• _AIM_
Can you put the records below into a Markdown table with the columns Row and Line, numbering each line and leaving out the blank ones?
<<<<
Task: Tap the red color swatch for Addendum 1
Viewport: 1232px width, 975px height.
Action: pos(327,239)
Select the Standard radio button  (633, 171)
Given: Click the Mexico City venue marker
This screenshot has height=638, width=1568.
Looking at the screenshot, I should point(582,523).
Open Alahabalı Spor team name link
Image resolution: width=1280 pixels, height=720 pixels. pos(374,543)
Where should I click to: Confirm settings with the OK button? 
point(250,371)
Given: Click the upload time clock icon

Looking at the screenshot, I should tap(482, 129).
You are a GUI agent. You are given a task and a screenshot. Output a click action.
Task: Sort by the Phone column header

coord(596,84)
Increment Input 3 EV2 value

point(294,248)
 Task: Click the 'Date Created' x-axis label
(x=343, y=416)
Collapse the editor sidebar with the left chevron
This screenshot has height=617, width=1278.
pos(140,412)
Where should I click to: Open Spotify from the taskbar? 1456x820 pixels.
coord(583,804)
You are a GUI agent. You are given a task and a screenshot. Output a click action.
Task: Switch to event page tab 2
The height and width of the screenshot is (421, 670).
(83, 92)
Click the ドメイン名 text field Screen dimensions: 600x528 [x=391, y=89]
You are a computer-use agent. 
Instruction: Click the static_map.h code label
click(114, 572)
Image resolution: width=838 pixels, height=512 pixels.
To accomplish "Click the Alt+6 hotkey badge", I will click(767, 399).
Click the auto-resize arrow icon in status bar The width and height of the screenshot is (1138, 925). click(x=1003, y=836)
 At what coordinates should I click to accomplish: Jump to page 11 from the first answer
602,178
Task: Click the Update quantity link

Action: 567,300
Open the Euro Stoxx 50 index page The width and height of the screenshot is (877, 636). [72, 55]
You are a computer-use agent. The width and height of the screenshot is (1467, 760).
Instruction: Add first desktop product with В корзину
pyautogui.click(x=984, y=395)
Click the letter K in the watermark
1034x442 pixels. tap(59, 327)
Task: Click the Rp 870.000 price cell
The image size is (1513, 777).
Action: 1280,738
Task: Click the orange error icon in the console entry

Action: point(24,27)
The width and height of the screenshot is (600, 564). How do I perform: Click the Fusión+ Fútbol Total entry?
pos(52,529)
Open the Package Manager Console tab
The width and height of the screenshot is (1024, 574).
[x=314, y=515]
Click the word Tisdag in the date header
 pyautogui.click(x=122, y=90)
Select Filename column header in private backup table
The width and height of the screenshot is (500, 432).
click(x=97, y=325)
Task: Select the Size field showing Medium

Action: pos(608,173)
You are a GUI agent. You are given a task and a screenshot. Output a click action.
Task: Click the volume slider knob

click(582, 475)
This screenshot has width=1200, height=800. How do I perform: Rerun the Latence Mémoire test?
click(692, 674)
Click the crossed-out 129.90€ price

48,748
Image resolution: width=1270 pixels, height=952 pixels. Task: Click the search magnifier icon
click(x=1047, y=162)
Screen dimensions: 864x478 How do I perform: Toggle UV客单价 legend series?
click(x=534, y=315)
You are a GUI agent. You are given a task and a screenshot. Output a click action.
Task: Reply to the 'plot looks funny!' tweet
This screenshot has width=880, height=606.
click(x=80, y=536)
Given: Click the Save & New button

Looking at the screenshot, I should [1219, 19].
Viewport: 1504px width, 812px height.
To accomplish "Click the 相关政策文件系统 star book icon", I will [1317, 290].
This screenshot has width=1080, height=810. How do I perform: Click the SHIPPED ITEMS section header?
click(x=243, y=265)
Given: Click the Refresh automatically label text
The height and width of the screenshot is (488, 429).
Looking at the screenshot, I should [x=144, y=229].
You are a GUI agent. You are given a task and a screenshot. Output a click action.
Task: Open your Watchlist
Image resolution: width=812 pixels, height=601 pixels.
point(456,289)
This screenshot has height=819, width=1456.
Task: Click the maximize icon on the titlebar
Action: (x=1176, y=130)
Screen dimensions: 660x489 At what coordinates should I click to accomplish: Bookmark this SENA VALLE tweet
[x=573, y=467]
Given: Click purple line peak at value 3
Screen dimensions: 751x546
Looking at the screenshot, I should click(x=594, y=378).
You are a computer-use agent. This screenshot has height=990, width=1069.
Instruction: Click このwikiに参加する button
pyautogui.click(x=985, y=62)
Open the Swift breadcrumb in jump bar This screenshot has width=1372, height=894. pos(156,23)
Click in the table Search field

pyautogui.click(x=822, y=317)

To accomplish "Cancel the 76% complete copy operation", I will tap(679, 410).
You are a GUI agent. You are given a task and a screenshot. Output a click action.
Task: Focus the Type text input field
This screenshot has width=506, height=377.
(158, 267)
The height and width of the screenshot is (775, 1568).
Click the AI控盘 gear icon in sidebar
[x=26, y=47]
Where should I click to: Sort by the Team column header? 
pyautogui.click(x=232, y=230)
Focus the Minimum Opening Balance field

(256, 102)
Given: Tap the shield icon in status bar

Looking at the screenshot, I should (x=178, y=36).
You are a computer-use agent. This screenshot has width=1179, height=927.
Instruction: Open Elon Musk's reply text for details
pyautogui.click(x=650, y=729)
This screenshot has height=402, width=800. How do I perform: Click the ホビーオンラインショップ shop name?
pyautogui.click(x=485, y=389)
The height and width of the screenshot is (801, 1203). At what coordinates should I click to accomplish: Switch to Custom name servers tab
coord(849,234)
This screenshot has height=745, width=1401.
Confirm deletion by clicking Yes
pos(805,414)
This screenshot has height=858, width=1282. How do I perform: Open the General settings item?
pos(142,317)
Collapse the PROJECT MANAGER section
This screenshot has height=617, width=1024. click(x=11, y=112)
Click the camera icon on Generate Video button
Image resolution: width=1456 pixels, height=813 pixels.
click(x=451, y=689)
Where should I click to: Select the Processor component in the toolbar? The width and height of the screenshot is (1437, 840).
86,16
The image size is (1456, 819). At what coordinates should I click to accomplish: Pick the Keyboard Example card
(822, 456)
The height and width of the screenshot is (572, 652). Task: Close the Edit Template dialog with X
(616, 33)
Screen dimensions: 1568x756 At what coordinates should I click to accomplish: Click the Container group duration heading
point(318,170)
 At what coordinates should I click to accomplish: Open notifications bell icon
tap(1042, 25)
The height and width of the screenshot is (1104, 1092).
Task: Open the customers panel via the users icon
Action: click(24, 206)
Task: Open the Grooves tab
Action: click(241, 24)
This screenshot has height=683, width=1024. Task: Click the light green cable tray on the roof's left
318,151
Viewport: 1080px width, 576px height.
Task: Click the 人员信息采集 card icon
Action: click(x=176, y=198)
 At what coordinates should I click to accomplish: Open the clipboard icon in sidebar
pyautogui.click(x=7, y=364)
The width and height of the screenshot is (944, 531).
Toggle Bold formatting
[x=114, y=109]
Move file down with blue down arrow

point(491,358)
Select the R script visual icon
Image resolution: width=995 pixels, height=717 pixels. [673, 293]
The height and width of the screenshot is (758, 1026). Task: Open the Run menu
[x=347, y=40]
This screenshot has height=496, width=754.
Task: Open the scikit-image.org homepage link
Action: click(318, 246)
>>>>
• _FULL ANSWER_
| Row | Line |
|---|---|
| 1 | Task: Tap the red color swatch for Addendum 1 |
| 2 | Viewport: 1232px width, 975px height. |
| 3 | Action: pos(327,239) |
| 4 | Select the Standard radio button  (633, 171) |
| 5 | Given: Click the Mexico City venue marker |
| 6 | This screenshot has height=638, width=1568. |
| 7 | Looking at the screenshot, I should point(582,523). |
| 8 | Open Alahabalı Spor team name link |
| 9 | Image resolution: width=1280 pixels, height=720 pixels. pos(374,543) |
| 10 | Where should I click to: Confirm settings with the OK button?  |
| 11 | point(250,371) |
| 12 | Given: Click the upload time clock icon |
| 13 | Looking at the screenshot, I should tap(482, 129). |
| 14 | You are a GUI agent. You are given a task and a screenshot. Output a click action. |
| 15 | Task: Sort by the Phone column header |
| 16 | coord(596,84) |
| 17 | Increment Input 3 EV2 value |
| 18 | point(294,248) |
| 19 |  Task: Click the 'Date Created' x-axis label |
| 20 | (x=343, y=416) |
| 21 | Collapse the editor sidebar with the left chevron |
| 22 | This screenshot has height=617, width=1278. |
| 23 | pos(140,412) |
| 24 | Where should I click to: Open Spotify from the taskbar? 1456x820 pixels. |
| 25 | coord(583,804) |
| 26 | You are a GUI agent. You are given a task and a screenshot. Output a click action. |
| 27 | Task: Switch to event page tab 2 |
| 28 | The height and width of the screenshot is (421, 670). |
| 29 | (83, 92) |
| 30 | Click the ドメイン名 text field Screen dimensions: 600x528 [x=391, y=89] |
| 31 | You are a computer-use agent.  |
| 32 | Instruction: Click the static_map.h code label |
| 33 | click(114, 572) |
| 34 | Image resolution: width=838 pixels, height=512 pixels. |
| 35 | To accomplish "Click the Alt+6 hotkey badge", I will click(767, 399). |
| 36 | Click the auto-resize arrow icon in status bar The width and height of the screenshot is (1138, 925). click(x=1003, y=836) |
| 37 |  At what coordinates should I click to accomplish: Jump to page 11 from the first answer |
| 38 | 602,178 |
| 39 | Task: Click the Update quantity link |
| 40 | Action: 567,300 |
| 41 | Open the Euro Stoxx 50 index page The width and height of the screenshot is (877, 636). [72, 55] |
| 42 | You are a computer-use agent. The width and height of the screenshot is (1467, 760). |
| 43 | Instruction: Add first desktop product with В корзину |
| 44 | pyautogui.click(x=984, y=395) |
| 45 | Click the letter K in the watermark |
| 46 | 1034x442 pixels. tap(59, 327) |
| 47 | Task: Click the Rp 870.000 price cell |
| 48 | The image size is (1513, 777). |
| 49 | Action: 1280,738 |
| 50 | Task: Click the orange error icon in the console entry |
| 51 | Action: point(24,27) |
| 52 | The width and height of the screenshot is (600, 564). How do I perform: Click the Fusión+ Fútbol Total entry? |
| 53 | pos(52,529) |
| 54 | Open the Package Manager Console tab |
| 55 | The width and height of the screenshot is (1024, 574). |
| 56 | [x=314, y=515] |
| 57 | Click the word Tisdag in the date header |
| 58 |  pyautogui.click(x=122, y=90) |
| 59 | Select Filename column header in private backup table |
| 60 | The width and height of the screenshot is (500, 432). |
| 61 | click(x=97, y=325) |
| 62 | Task: Select the Size field showing Medium |
| 63 | Action: pos(608,173) |
| 64 | You are a GUI agent. You are given a task and a screenshot. Output a click action. |
| 65 | Task: Click the volume slider knob |
| 66 | click(582, 475) |
| 67 | This screenshot has width=1200, height=800. How do I perform: Rerun the Latence Mémoire test? |
| 68 | click(692, 674) |
| 69 | Click the crossed-out 129.90€ price |
| 70 | 48,748 |
| 71 | Image resolution: width=1270 pixels, height=952 pixels. Task: Click the search magnifier icon |
| 72 | click(x=1047, y=162) |
| 73 | Screen dimensions: 864x478 How do I perform: Toggle UV客单价 legend series? |
| 74 | click(x=534, y=315) |
| 75 | You are a GUI agent. You are given a task and a screenshot. Output a click action. |
| 76 | Task: Reply to the 'plot looks funny!' tweet |
| 77 | This screenshot has width=880, height=606. |
| 78 | click(x=80, y=536) |
| 79 | Given: Click the Save & New button |
| 80 | Looking at the screenshot, I should [1219, 19]. |
| 81 | Viewport: 1504px width, 812px height. |
| 82 | To accomplish "Click the 相关政策文件系统 star book icon", I will [1317, 290]. |
| 83 | This screenshot has width=1080, height=810. How do I perform: Click the SHIPPED ITEMS section header? |
| 84 | click(x=243, y=265) |
| 85 | Given: Click the Refresh automatically label text |
| 86 | The height and width of the screenshot is (488, 429). |
| 87 | Looking at the screenshot, I should [x=144, y=229]. |
| 88 | You are a GUI agent. You are given a task and a screenshot. Output a click action. |
| 89 | Task: Open your Watchlist |
| 90 | Image resolution: width=812 pixels, height=601 pixels. |
| 91 | point(456,289) |
| 92 | This screenshot has height=819, width=1456. |
| 93 | Task: Click the maximize icon on the titlebar |
| 94 | Action: (x=1176, y=130) |
| 95 | Screen dimensions: 660x489 At what coordinates should I click to accomplish: Bookmark this SENA VALLE tweet |
| 96 | [x=573, y=467] |
| 97 | Given: Click purple line peak at value 3 |
| 98 | Screen dimensions: 751x546 |
| 99 | Looking at the screenshot, I should click(x=594, y=378). |
| 100 | You are a computer-use agent. This screenshot has height=990, width=1069. |
| 101 | Instruction: Click このwikiに参加する button |
| 102 | pyautogui.click(x=985, y=62) |
| 103 | Open the Swift breadcrumb in jump bar This screenshot has width=1372, height=894. pos(156,23) |
| 104 | Click in the table Search field |
| 105 | pyautogui.click(x=822, y=317) |
| 106 | To accomplish "Cancel the 76% complete copy operation", I will tap(679, 410). |
| 107 | You are a GUI agent. You are given a task and a screenshot. Output a click action. |
| 108 | Task: Focus the Type text input field |
| 109 | This screenshot has width=506, height=377. |
| 110 | (158, 267) |
| 111 | The height and width of the screenshot is (775, 1568). |
| 112 | Click the AI控盘 gear icon in sidebar |
| 113 | [x=26, y=47] |
| 114 | Where should I click to: Sort by the Team column header?  |
| 115 | pyautogui.click(x=232, y=230) |
| 116 | Focus the Minimum Opening Balance field |
| 117 | (256, 102) |
| 118 | Given: Tap the shield icon in status bar |
| 119 | Looking at the screenshot, I should (x=178, y=36). |
| 120 | You are a computer-use agent. This screenshot has width=1179, height=927. |
| 121 | Instruction: Open Elon Musk's reply text for details |
| 122 | pyautogui.click(x=650, y=729) |
| 123 | This screenshot has height=402, width=800. How do I perform: Click the ホビーオンラインショップ shop name? |
| 124 | pyautogui.click(x=485, y=389) |
| 125 | The height and width of the screenshot is (801, 1203). At what coordinates should I click to accomplish: Switch to Custom name servers tab |
| 126 | coord(849,234) |
| 127 | This screenshot has height=745, width=1401. |
| 128 | Confirm deletion by clicking Yes |
| 129 | pos(805,414) |
| 130 | This screenshot has height=858, width=1282. How do I perform: Open the General settings item? |
| 131 | pos(142,317) |
| 132 | Collapse the PROJECT MANAGER section |
| 133 | This screenshot has height=617, width=1024. click(x=11, y=112) |
| 134 | Click the camera icon on Generate Video button |
| 135 | Image resolution: width=1456 pixels, height=813 pixels. |
| 136 | click(x=451, y=689) |
| 137 | Where should I click to: Select the Processor component in the toolbar? The width and height of the screenshot is (1437, 840). |
| 138 | 86,16 |
| 139 | The image size is (1456, 819). At what coordinates should I click to accomplish: Pick the Keyboard Example card |
| 140 | (822, 456) |
| 141 | The height and width of the screenshot is (572, 652). Task: Close the Edit Template dialog with X |
| 142 | (616, 33) |
| 143 | Screen dimensions: 1568x756 At what coordinates should I click to accomplish: Click the Container group duration heading |
| 144 | point(318,170) |
| 145 |  At what coordinates should I click to accomplish: Open notifications bell icon |
| 146 | tap(1042, 25) |
| 147 | The height and width of the screenshot is (1104, 1092). |
| 148 | Task: Open the customers panel via the users icon |
| 149 | Action: click(24, 206) |
| 150 | Task: Open the Grooves tab |
| 151 | Action: click(241, 24) |
| 152 | This screenshot has height=683, width=1024. Task: Click the light green cable tray on the roof's left |
| 153 | 318,151 |
| 154 | Viewport: 1080px width, 576px height. |
| 155 | Task: Click the 人员信息采集 card icon |
| 156 | Action: click(x=176, y=198) |
| 157 |  At what coordinates should I click to accomplish: Open the clipboard icon in sidebar |
| 158 | pyautogui.click(x=7, y=364) |
| 159 | The width and height of the screenshot is (944, 531). |
| 160 | Toggle Bold formatting |
| 161 | [x=114, y=109] |
| 162 | Move file down with blue down arrow |
| 163 | point(491,358) |
| 164 | Select the R script visual icon |
| 165 | Image resolution: width=995 pixels, height=717 pixels. [673, 293] |
| 166 | The height and width of the screenshot is (758, 1026). Task: Open the Run menu |
| 167 | [x=347, y=40] |
| 168 | This screenshot has height=496, width=754. |
| 169 | Task: Open the scikit-image.org homepage link |
| 170 | Action: click(318, 246) |